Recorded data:
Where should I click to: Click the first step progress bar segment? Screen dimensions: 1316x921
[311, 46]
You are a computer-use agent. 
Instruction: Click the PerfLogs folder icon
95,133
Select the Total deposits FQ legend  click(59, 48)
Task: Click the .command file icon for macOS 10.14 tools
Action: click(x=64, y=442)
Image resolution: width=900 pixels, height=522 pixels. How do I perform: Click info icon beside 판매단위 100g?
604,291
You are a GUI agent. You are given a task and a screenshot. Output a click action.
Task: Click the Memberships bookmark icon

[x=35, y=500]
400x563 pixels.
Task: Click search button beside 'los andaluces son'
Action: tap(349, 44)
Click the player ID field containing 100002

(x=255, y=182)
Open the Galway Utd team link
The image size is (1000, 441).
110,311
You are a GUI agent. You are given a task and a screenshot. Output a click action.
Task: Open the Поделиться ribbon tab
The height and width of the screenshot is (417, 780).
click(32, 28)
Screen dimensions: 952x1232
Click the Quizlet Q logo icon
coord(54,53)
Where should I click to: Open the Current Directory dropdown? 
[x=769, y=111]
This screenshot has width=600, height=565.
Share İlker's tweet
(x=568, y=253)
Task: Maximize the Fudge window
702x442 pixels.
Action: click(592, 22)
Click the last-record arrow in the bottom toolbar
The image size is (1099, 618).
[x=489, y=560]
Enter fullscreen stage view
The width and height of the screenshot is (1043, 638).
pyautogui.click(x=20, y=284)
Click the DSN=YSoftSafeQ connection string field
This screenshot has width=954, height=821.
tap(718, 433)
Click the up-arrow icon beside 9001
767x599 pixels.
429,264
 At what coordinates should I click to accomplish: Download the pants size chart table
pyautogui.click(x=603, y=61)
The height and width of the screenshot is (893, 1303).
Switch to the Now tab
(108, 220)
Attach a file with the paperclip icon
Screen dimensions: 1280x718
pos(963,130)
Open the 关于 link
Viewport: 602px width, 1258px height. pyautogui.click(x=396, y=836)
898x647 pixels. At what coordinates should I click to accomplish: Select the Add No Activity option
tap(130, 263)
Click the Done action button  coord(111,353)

ACTIVITY: The lines from the one with "Open the 关于 link" through the end of the data above are to be set down exactly, with both boundary lines included and no other lines.

RESPONSE TO THE TASK:
Open the 关于 link
Viewport: 602px width, 1258px height. pyautogui.click(x=396, y=836)
898x647 pixels. At what coordinates should I click to accomplish: Select the Add No Activity option
tap(130, 263)
Click the Done action button  coord(111,353)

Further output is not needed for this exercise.